Tribune
Publié le 10 janvier 2017
Hugues Sibille

Hugues Sibille

Président du Labo de l'ESS

Vœux 2017

Changement d’année, passage de 16 à 17 : et si pour savoir où nous voulons aller nous commencions par regarder en arrière, en cette période de centenaire de la grande guerre ?

Les tranchées de 1916 envoient 240 000 jeunes français à la mort, 20 000 morts par mois, celles de 17 en enverront 155 000 ! L’Europe est à feu et à sang. Un siècle après, nous avons plus qu’un devoir de mémoire, de "plus jamais ça" : nous avons un devoir d’avenir européen. Nous devons être à l’offensive si nous voulons que l’Europe sorte par le haut et évite les pièges mortels du XXe siècle.

On ne pourra faire en 2017 comme si le Brexit n’avait pas existé en 2016, comme si les populismes ne progressaient pas dangereusement partout sur le vieux continent. L’Europe est menacée de "démocratures". Les peuples d’Europe, ceux qui sont du mauvais côté de la fracture sociale et territoriale, n’ont plus confiance dans des institutions européennes opaques et plus largement dans des dirigeants économiques et financiers qui les ont menés à la catastrophe de 2008 et qu’ils soupçonnent de les emmener vers de nouveaux cataclysmes.

Pour apporter des réponses concrètes, il est besoin d’un nouveau modèle de développement européen, plus équitablement réparti, plus durable, plus démocratique. D’une économie de marché mieux régulée. La conséquence logique induit un besoin de beaucoup plus d’Economie sociale et solidaire européenne. L’ESS, plus solidaire et plus démocratique, détient une partie des réponses aux traumatismes et doutes européens. Entre des États Providence (en partie) vidés de leur pouvoir et de leur capacité redistributive et des économies dominées par le court-termisme de la finance et du capital, existe une troisième voie pour l’Europe. Celle d’une économie régulée par la société civile européenne elle-même, par une citoyenneté économique européenne active. Oui, j’affirme que c’est possible. La jeunesse Europenne le pressent et le souhaite. Mieux, elle s’y engage : yESS, we can !

Mais, problèmes. Les dirigeants européens actuels ne lèvent pas le nez du guidon de leur ancien logiciel et ne croient pas à l’ESS. Depuis le départ de Michel Barnier, rien. Ou presque rien. Elle ne figure pas dans le plan d’action Juncker pour 2017. A Bratislava le 1er décembre, le Groupe d’experts Européen GECES a remis à la Commission un rapport sur ce qu’il faudrait faire pour développer l’ESS en Europe. Si l’on ne veut pas qu’il reste lettre morte, il faut porter un plaidoyer et construire un rapport de forces des acteurs de l’ESS européenne beaucoup plus puissant que ça n’est le cas aujourd’hui. L’ESS reste un nain politique européen.

++++++++++

§ Volets de l'exercice
(a) Résumez en deux phrases la tribune consacrée à l'économie sociale et solidaire en Europe.
(b) Poursuivez la tribune consacrée à l'économie sociale et solidaire en Europe à partir de sa dernière phrase.

§ Données brutes

++++++++++

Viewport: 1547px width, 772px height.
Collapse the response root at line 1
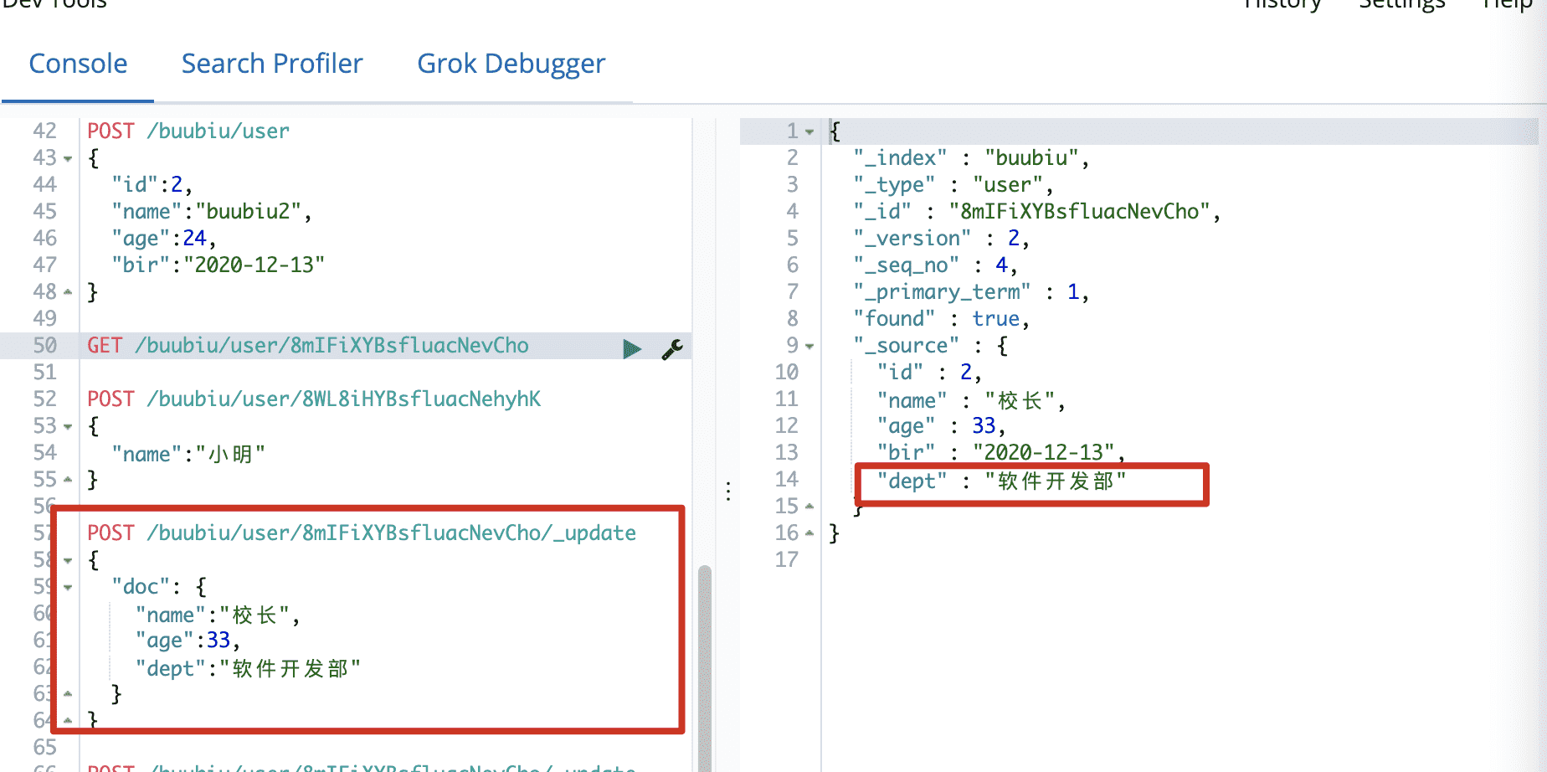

++++++++++

§ Réponses dans l'ordre
(a) Un siècle après les tranchées de la Grande Guerre, l'auteur juge que l'Europe, menacée par la progression des populismes après le Brexit et par la défiance des peuples envers des institutions opaques, a besoin d'un modèle de développement plus équitable, plus durable et plus démocratique, dont l'économie sociale et solidaire constituerait une troisième voie. L'auteur déplore cependant que les dirigeants européens ne croient pas à l'ESS, absente du plan d'action Juncker pour 2017, et appelle ses acteurs à construire un rapport de forces bien plus puissant afin que le rapport remis par le GECES ne reste pas lettre morte.

(b)
La bataille des idées que le Labo mène en France pour faire reconnaître cette "économie autrement" qui entreprend et innove sur nos territoires, il faut la mener aussi au niveau européen. Nous prendrons donc des initiatives pour repérer et réseauter les Think Tanks européens engagés sur le terrain de l’ESS. Nous inviterons la Ville de Paris, qui veut être capitale internationale de l’ESS à soutenir ces initiatives.

Parlant ainsi de l’Europe, je n’oublie pas que 2017 est pour la France une année politique cruciale. Mais il semble déterminant de remettre l’élection présidentielle française dans la vision d’un modèle européen de développement. La réponse à Le Pen, à Bepe Grillo, à toutes les tentations populistes passe par une autre Europe si l’on veut éviter des Brexit en dominos et un retour à la carte de 1914. La question de la place de l’ESS proposée par les candidats à la présidentielle française sera donc déterminante pour nous. Et pour que l’interrogation politique soit forte, symbolique et sans échappatoire, nous ne poserons qu’une seule question aux candidats : "Nommerez-vous un ministre de l’ESS de plein exercice, rattaché à Bercy et disposant des moyens appropriés ?"

Au Labo de l’ESS, nous ne croyons guère aux "vœux" qui se réaliseraient par magie. Nous croyons à la volonté et à l’action. Nous serons volontaires et agissant selon nos convictions en 2017. Si nous défendons d’abord et avant tout une démarche bottom up issue des expérimentations réussies dans les territoires, nous savons bien qu’il ne saurait être question de replis frileux sur les clochers. Nous promouvrons en 2017 une ESS territoriale, française et européenne en articulant les idées et les projets de notre texte d’orientation "2017… et après ? Nous avons un REVE" à ces trois échelles.

Et parce que nous sommes de plus en plus convaincus que la transition dans laquelle nous sommes engagés sans en connaître l’issue, aura, pour réussir, besoin d’un fort projet culturel, nous commencerons à nous intéresser en 2017 à la relation entre mondes culturels et mondes de l’ESS.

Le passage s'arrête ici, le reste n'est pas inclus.